2\(\frac{3}{4}\) + 1\(\frac{1}{3}\) + 2\(\frac{1}{4}\)

Rewriting our equation with parts separated

2 + 1 + 2 = 5

\(\frac{3}{4}\) + \(\frac{1}{3}\) + \(\frac{1}{4}\) = 1\(\frac{1}{3}\)

5 + 1\(\frac{1}{3}\) = 6\(\frac{1}{3}\)

The equivalent fraction to 6\(\frac{1}{3}\) is 6\(\frac{4}{12}\)

So, option A is the correct answer.

Question 16.

Jessica works on her math homework. Then she works 1\(\frac{1}{5}\) hours on her science homework. She works a total of 4\(\frac{1}{4}\) hours on homework. Select all equations that Jessica could use to find m, the number of hours she works on her math homework.

A. m – 4\(\frac{1}{4}\) = 1\(\frac{1}{5}\)

B. 1\(\frac{1}{5}\) + 4\(\frac{1}{4}\) = m

C. m + 1\(\frac{1}{5}\) = 4\(\frac{1}{4}\)

D. m – 1\(\frac{1}{5}\) = 4\(\frac{1}{4}\)

E. 4\(\frac{1}{4}\) – 1\(\frac{1}{5}\) = m

Answer:

Given,

Jessica works on her math homework.

Then she works 1\(\frac{1}{5}\) hours on her science homework.
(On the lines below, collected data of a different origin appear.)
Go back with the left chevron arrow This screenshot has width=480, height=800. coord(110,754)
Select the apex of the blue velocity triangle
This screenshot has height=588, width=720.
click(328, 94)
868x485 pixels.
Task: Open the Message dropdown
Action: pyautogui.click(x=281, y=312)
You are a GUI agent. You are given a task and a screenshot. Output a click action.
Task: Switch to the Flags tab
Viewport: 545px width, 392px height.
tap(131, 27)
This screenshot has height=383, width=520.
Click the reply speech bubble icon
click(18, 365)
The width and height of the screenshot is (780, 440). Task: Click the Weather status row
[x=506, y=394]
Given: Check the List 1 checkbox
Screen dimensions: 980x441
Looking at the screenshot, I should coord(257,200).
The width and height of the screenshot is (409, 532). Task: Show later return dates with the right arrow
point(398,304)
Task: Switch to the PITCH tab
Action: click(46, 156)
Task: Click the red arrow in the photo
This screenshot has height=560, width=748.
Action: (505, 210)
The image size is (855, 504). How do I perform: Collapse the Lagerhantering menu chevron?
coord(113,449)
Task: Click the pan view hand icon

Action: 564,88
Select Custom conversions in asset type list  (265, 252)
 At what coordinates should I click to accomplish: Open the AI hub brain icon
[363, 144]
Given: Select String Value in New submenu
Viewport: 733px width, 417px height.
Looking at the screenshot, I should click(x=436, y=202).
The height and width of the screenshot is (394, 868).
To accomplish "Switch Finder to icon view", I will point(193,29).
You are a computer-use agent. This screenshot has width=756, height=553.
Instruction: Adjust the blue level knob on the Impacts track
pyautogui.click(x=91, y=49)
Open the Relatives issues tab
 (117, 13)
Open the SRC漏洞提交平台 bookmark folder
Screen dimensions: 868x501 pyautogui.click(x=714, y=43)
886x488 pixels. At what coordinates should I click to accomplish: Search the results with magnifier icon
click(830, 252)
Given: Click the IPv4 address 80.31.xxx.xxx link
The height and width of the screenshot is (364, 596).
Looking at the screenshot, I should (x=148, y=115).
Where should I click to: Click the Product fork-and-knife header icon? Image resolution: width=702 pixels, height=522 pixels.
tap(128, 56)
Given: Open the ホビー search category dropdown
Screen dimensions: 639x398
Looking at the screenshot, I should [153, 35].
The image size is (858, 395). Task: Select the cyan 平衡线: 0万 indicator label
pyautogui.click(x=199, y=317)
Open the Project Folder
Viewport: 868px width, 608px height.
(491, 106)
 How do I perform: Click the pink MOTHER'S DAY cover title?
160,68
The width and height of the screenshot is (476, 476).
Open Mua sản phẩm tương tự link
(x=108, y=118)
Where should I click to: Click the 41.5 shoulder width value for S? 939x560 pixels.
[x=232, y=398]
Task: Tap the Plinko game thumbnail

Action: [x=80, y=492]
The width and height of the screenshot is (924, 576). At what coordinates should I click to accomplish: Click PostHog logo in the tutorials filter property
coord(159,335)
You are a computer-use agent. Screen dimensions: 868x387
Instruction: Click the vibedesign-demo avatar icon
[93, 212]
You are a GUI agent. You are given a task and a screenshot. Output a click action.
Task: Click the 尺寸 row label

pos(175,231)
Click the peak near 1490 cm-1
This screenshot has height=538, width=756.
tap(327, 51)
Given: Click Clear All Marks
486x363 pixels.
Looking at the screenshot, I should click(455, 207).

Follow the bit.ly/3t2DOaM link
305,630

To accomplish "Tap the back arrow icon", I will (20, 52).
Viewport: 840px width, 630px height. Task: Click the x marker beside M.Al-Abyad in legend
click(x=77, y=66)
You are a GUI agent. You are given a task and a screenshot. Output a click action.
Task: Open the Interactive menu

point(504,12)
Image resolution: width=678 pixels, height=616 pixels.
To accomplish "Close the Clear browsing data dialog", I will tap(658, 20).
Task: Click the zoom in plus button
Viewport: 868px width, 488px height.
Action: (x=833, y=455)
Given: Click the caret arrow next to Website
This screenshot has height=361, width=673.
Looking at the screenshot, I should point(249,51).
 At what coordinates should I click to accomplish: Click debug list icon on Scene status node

She works a total of 4\(\frac{1}{4}\) hours on homework.

Let m be the number of hours she works on her math.

m + 1\(\frac{1}{5}\) = 4\(\frac{1}{4}\)

m = 4\(\frac{1}{4}\) – 1\(\frac{1}{5}\)

m – 4\(\frac{1}{4}\) = 1\(\frac{1}{5}\)

Option A, C and D are the correct answers.